From women who want to want, we come to the Afghan Women’s Writers project.
Here: http://awwproject.wordpress.com/
I would like to share a poem by one of them:
My Pen
January 29, 2010
My lovely blue
You are with me
As I travel
My pen
You write everything about me
Please
Please
Please
You know the meaning of
Please
Rewrite my destiny
You know the boy sitting alone in the street
No legs
No hands
No hopes
Nature forgot him
Rewrite his destiny
You saw the woman
Her face was
Fall
she was a mother of pain
Sick but strong
Had no penny to have a pill
Rewrite her destiny
You saw our neighbor’s son
He doesn’t sleep at night
there is nothing to eat
He paints the face of cakes and cookies
Hangs them on the wall
Rewrite his destiny
My pen
Tell your friends
Red
Black
Blue
Join us, be true, be honest
Write a new page
In humanity’s destiny
Promise, my pen
Promise me
- By Roya
Her words do not cover up the actions, her reality and our world. Her words to not disguise the object, the longing here is for more words. (Here, a well-spring surge of emotion rises in me like a geyser, relating to her, and this is where the connection comes, the emotion, love, across the universe all of a sudden we see we are sharing the same world!) More humanitarian outpouring for the boy on the street. More human kindness for the neighbors, family. More promises made and kept, from the divine pen, the gift of human destiny.

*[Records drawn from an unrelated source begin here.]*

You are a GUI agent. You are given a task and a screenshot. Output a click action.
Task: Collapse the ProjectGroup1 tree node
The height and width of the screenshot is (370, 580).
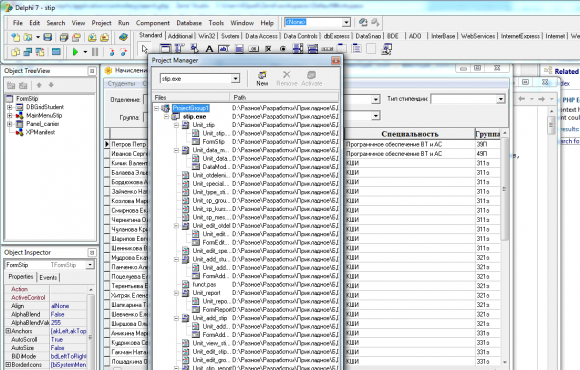156,108

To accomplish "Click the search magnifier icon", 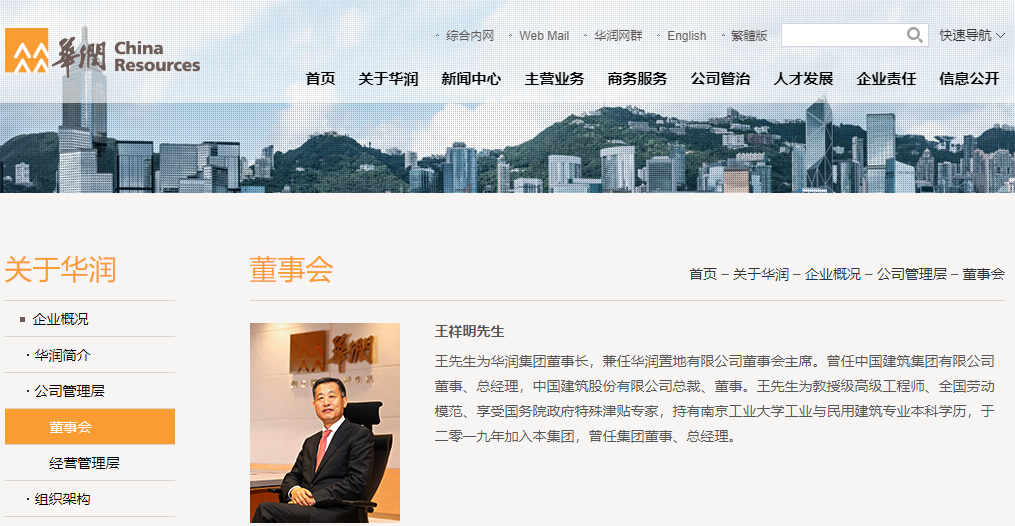I will pos(914,35).
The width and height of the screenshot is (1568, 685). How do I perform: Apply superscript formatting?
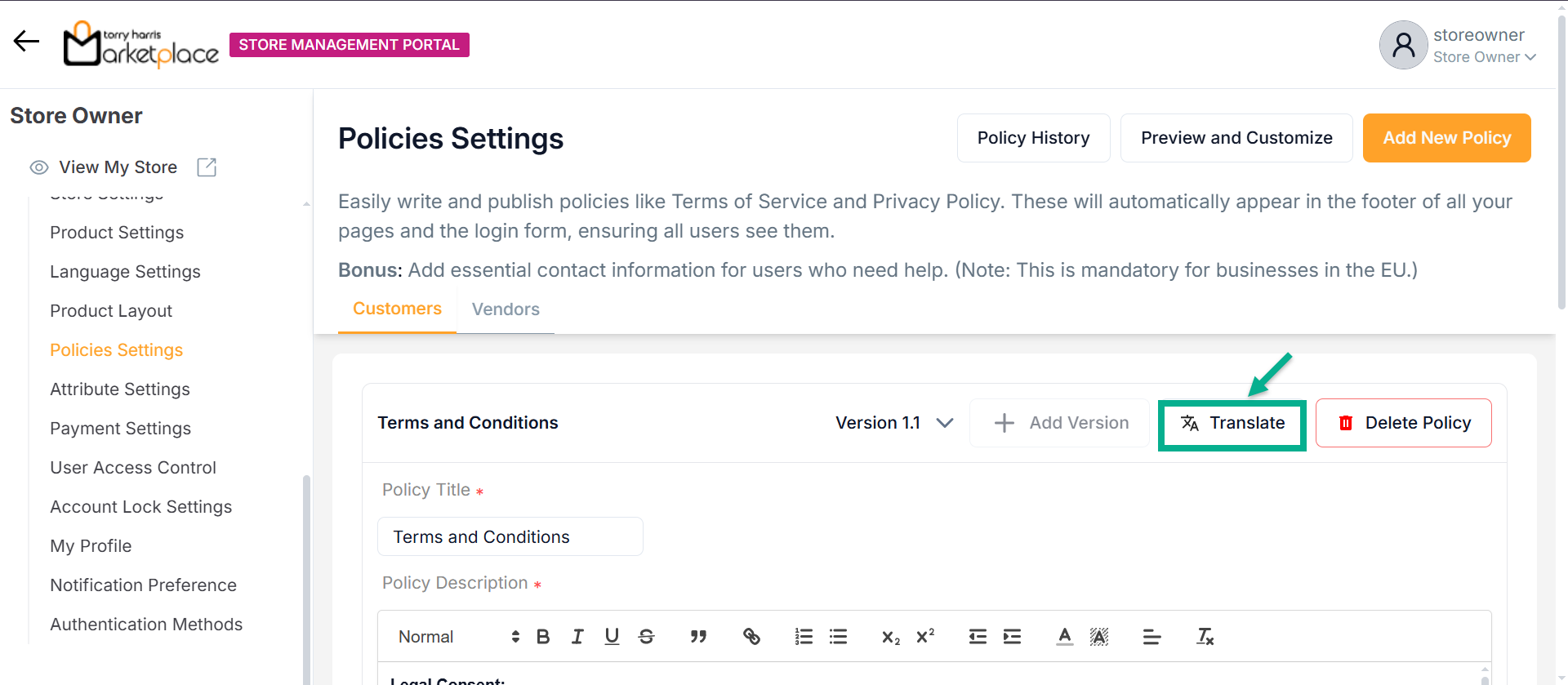click(x=925, y=637)
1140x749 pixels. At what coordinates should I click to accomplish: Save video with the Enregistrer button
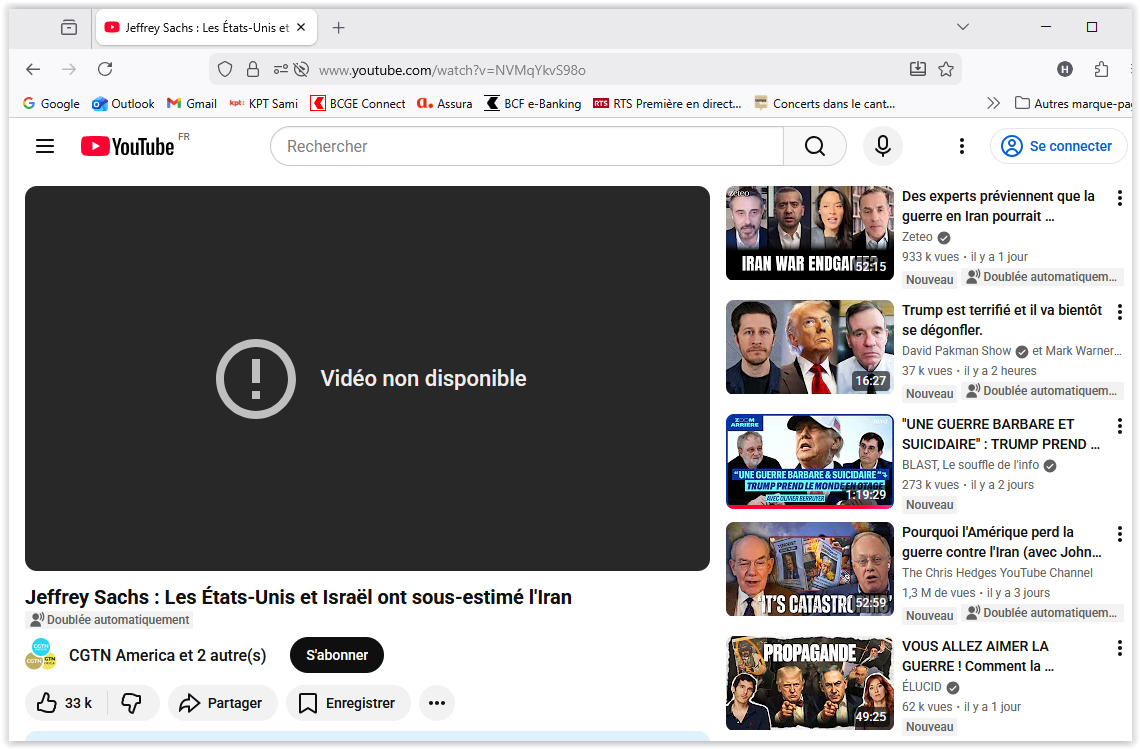pyautogui.click(x=348, y=703)
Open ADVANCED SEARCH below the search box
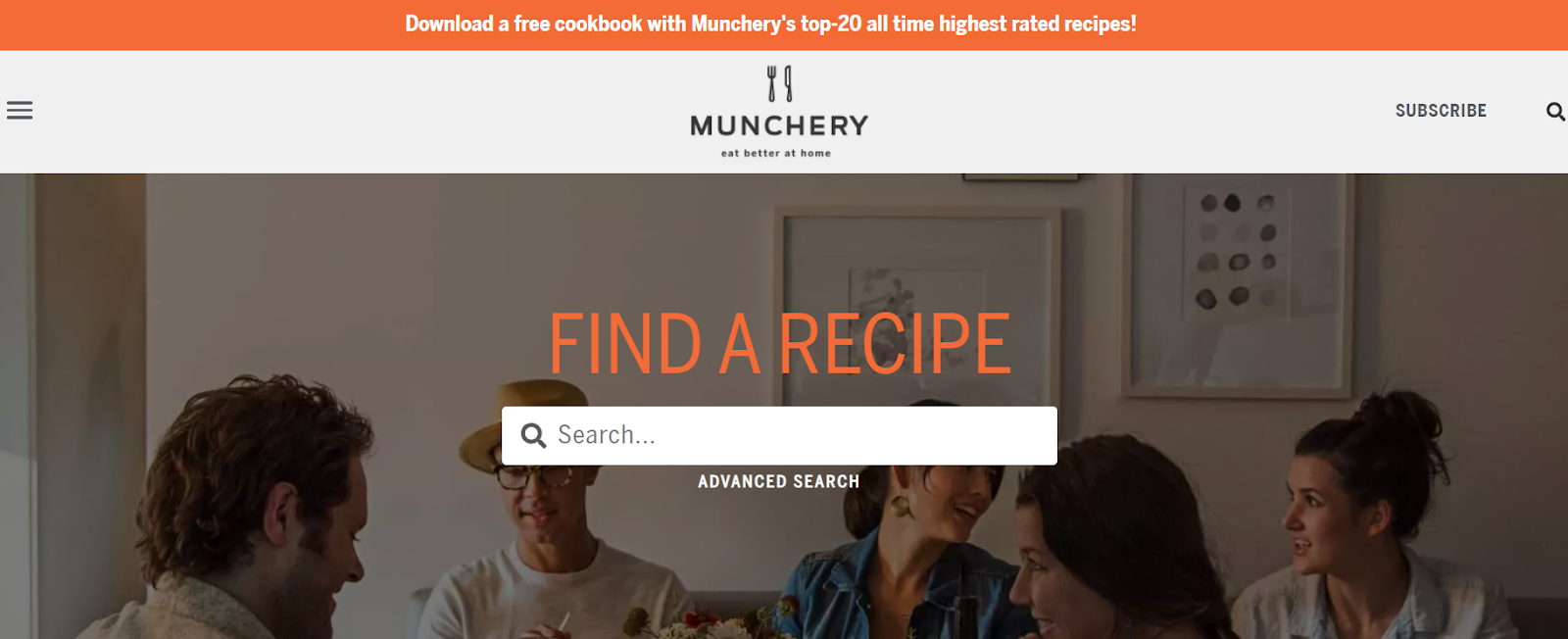The height and width of the screenshot is (639, 1568). pos(778,481)
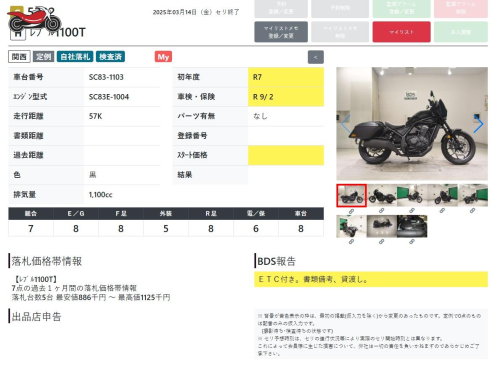Select the 定例 tag
500x379 pixels.
point(44,57)

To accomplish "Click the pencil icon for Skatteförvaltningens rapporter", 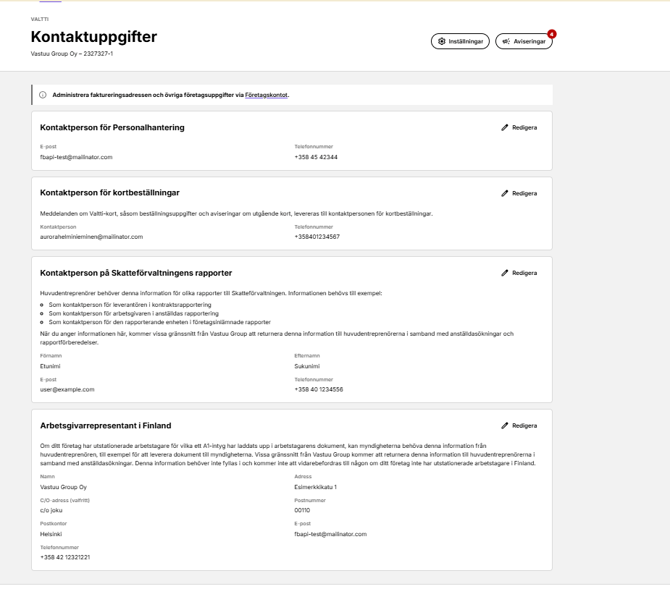I will point(505,273).

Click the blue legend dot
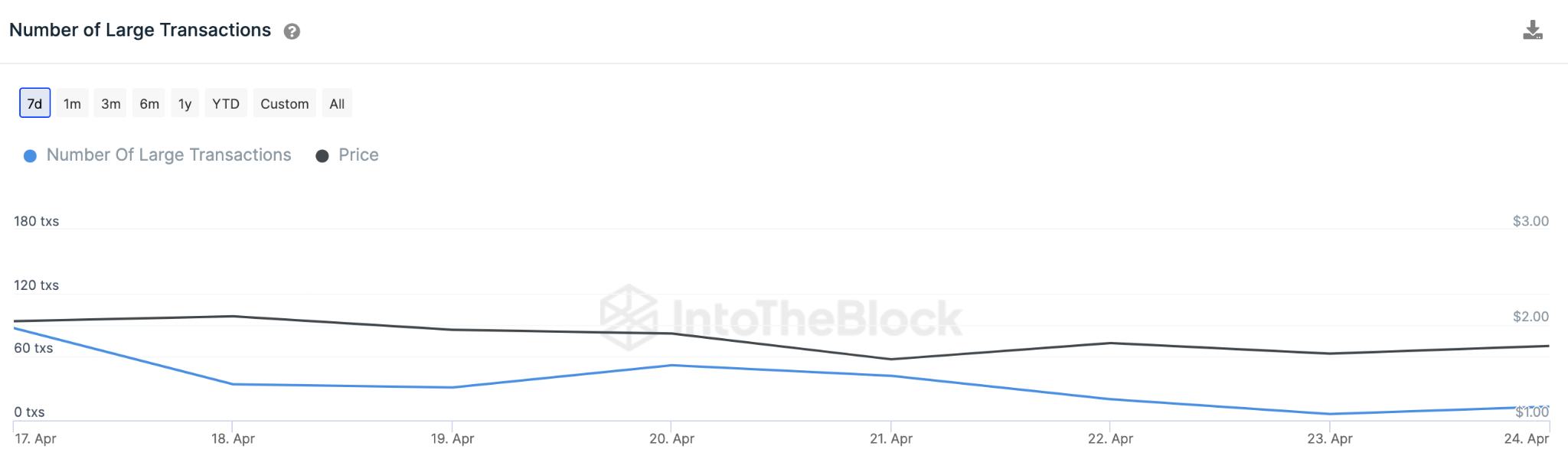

She is able to act. She is able to connect.
As you are.
In your honor, one more passage this post. This one from “From The Dark Places Of Wisdom” by Peter Kingsley
“Our longing is so deep, so immense that nothing in this world of appearances can ever hold it or contain it. So we break it up instead, keep throwing it away - want this, then that, until we're old and exhausted.
It seems easy; everyone does it. But it's so hard to have to keep running from the hollowness we all feel inside, such a heroic task to have to keep finding substitutes to fill the void.
The other way's so easy, but it seems so hard. It's just a matter of knowing how to turn and face our own longing without interfering with it or doing anything at all. And that goes against the grain of everything we're used to, because we've been taught in so many ways to escape from ourselves - find a thousand good reasons for avoiding our longing.
Sometimes it appears as depression, calling us away from everything we think we want, pulling us into the darkness of ourselves. The voice is so familiar that we run from it in every way we can; the more powerful the call the further we run. It has the power to make us mad, and yet it's so innocent: the voice of ourselves calling to ourselves. The strange thing is that the negativity isn't depression. And what we're afraid of really isn't what we're afraid of at all.
Always we want to learn from outside, from absorbing other people's knowledge. It's safer that way. The trouble is that it's always other peoples' knowledge. We already have everything we need to know, in the darkness inside ourselves. The longing is what turns us inside out until we find the sun and the moon and stars inside."